Jazz, unique form of American music. A piece of jazz music begins with a melody and a harmonic scheme, on which the players improvise variations, typically using syncopated rhythms. The word “jazz” may derive from a slang word describing a swaying kind of walk, or it may come from the French word jaser, to gossip.
The origins of jazz are found in the work songs, laments, and spirituals of the slaves of the U.S. South. With the abolition of slavery and the migration of thousands of black workers to southern towns and cities, especially New Orleans, these songs and spirituals were given a new impetus. As they were played by the street bands that accompanied weddings and funerals and by the smaller bands that played in the cafés of the Storyville district of New Orleans, such forms as the blues, ragtime, and the stomp were established.

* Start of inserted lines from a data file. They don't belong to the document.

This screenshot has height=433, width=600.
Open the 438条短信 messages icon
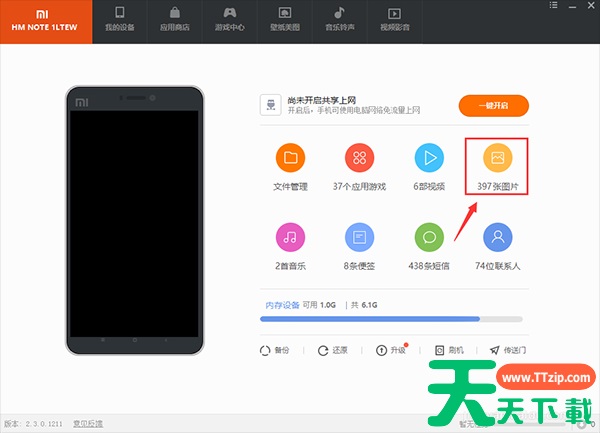coord(429,238)
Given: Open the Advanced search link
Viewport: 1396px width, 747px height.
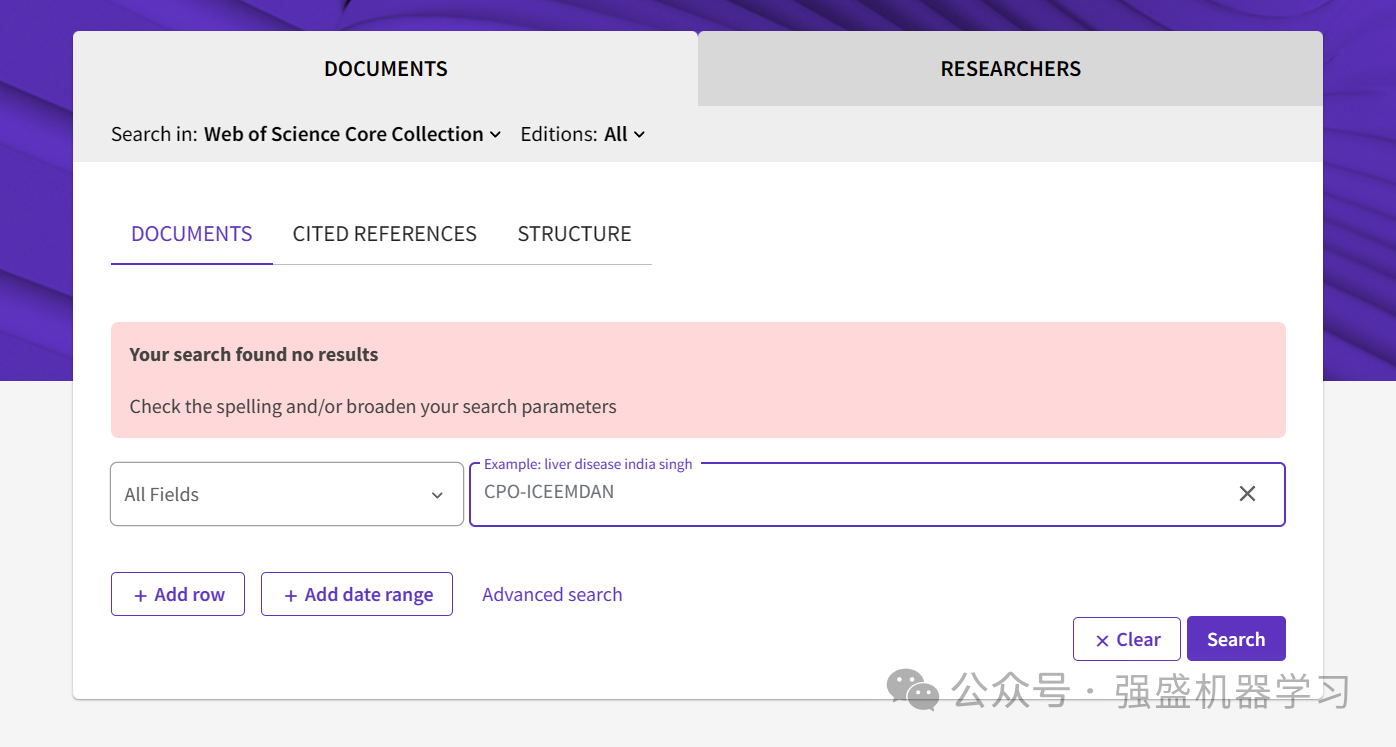Looking at the screenshot, I should (552, 594).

The original New Orleans style started to change in the 1920s as blacks moved to the cities of the North. New styles emerged, such as the piano boogie woogie, and jazz began to find a wider audience, thanks to the radio and phonograph. In the 1930s and 1940s, big bands, composed mainly of white musicians, played a commercialized type of jazz called swing, which became the most popular dance music on both sides of the Atlantic. In the late 1940s a completely new jazz style, called bebop, appeared on the scene, pioneered by several brilliant black musicians. Bebop was the start of the modern jazz era. “West Coast” and “cool” jazz styles followed in the 1950s and 1960s. The latest jazz developments are almost totally removed in both form and spirit from the original New Orleans style.
One element in jazz that has not changed much is its instrumentation. The old New Orleans bands generally consisted of trumpet or cornet, trombone, clarinet, saxophone, piano, double-bass, and drums. The majority of jazz musicians still play one or another of these instruments.

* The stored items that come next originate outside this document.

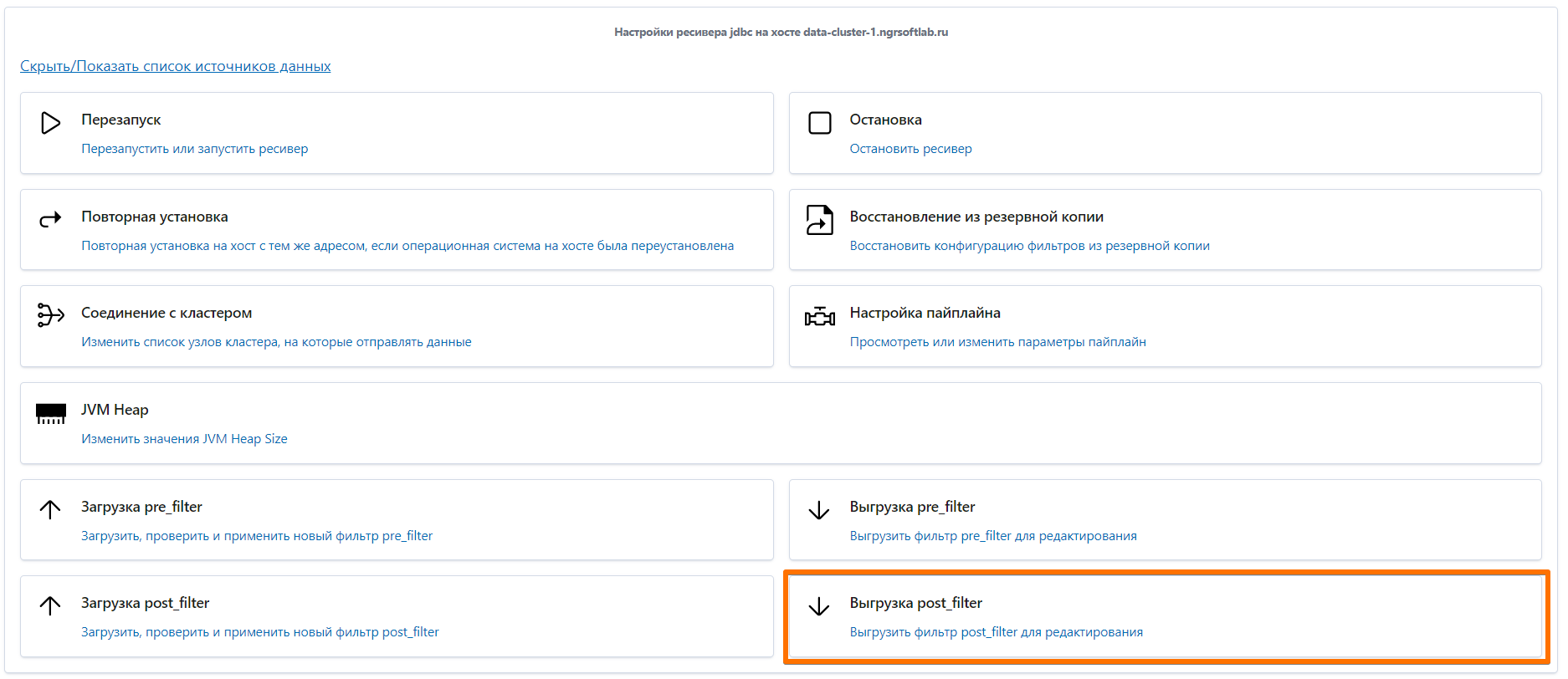
Task: Click Загрузить, проверить и применить новый фильтр pre_filter
Action: pyautogui.click(x=257, y=536)
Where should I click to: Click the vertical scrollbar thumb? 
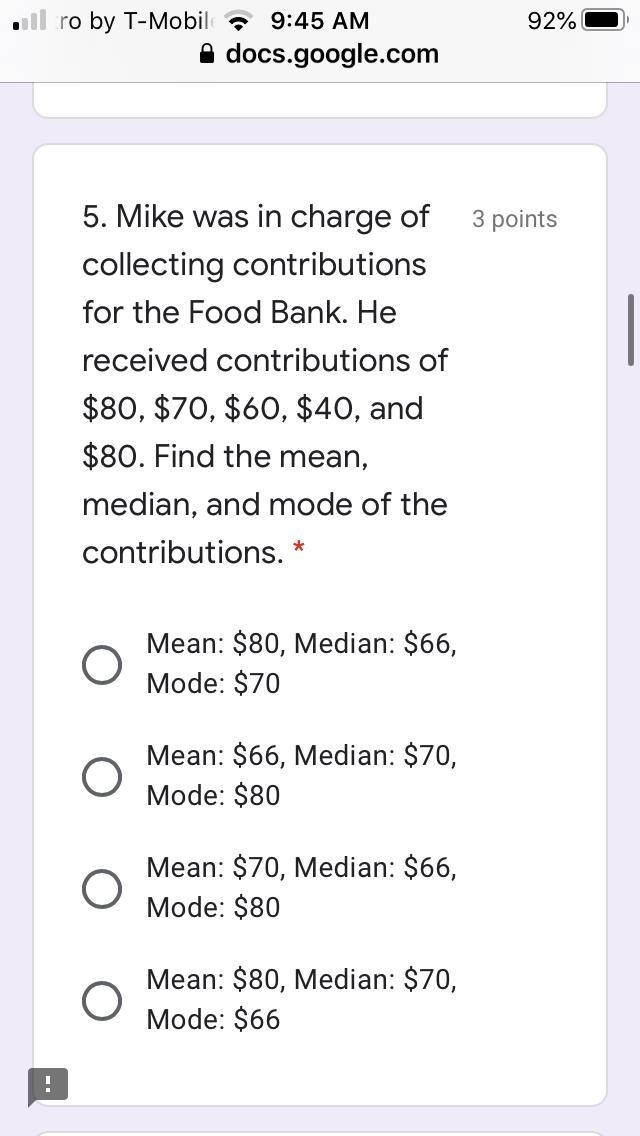pyautogui.click(x=630, y=330)
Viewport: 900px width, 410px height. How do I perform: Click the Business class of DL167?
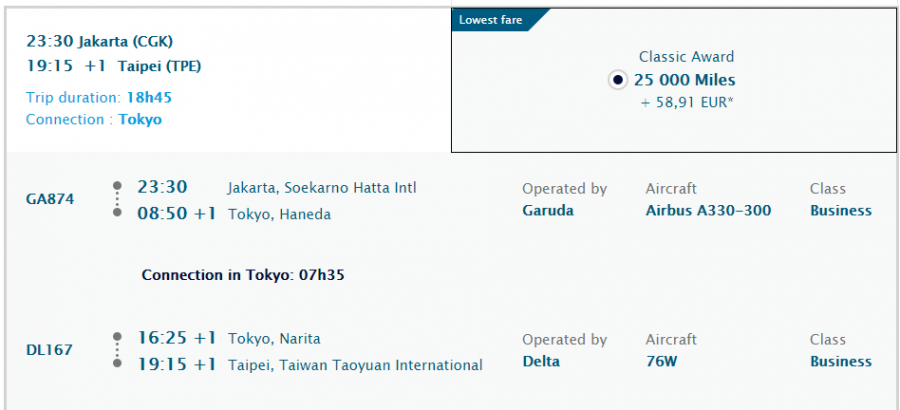pos(841,362)
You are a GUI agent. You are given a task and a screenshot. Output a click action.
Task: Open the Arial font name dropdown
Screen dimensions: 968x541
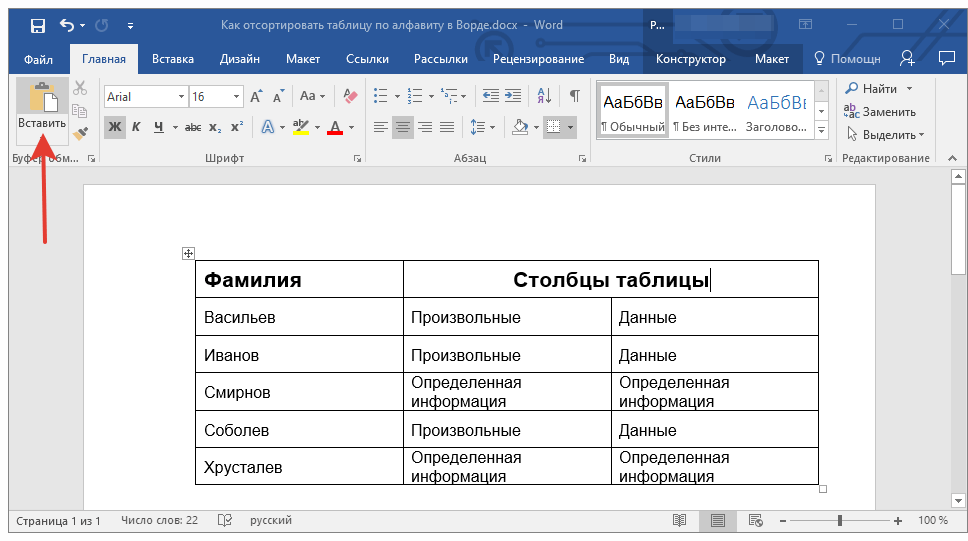pyautogui.click(x=181, y=97)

Many jazz musicians figure in the history of 20th-century music. Joe “King” Oliver, Edward “Kid” Ory, Sidney Bechet, Ferdinand “Jelly Roll” Morton, Louis Armstrong, Thomas “Fats” Waller, and the first great white jazzman, Leon “Bix” Beiderbecke, were among the early masters of jazz. Fletcher Henderson, Edward “Duke” Ellington, and William “Count” Basie led some of the great bands of the 1930s and 1940s, while Glenn Miller, Benny Goodman, and Woodrow “Woody” Herman were among the band leaders of the swing era. Perhaps the most passionate jazz has come from the great blues singers, such as Bessie Smith and Billie Holiday. Modern jazz can be traced through the playing of musicians like Coleman Hawkins, Lester Young, Earl Hines, Charlie Parker, John “Dizzy” Gillespie, Miles Davis, and John Coltrane. In the 1960s a new “free form” jazz was developed by Ornette Coleman, Cecil Taylor, and others.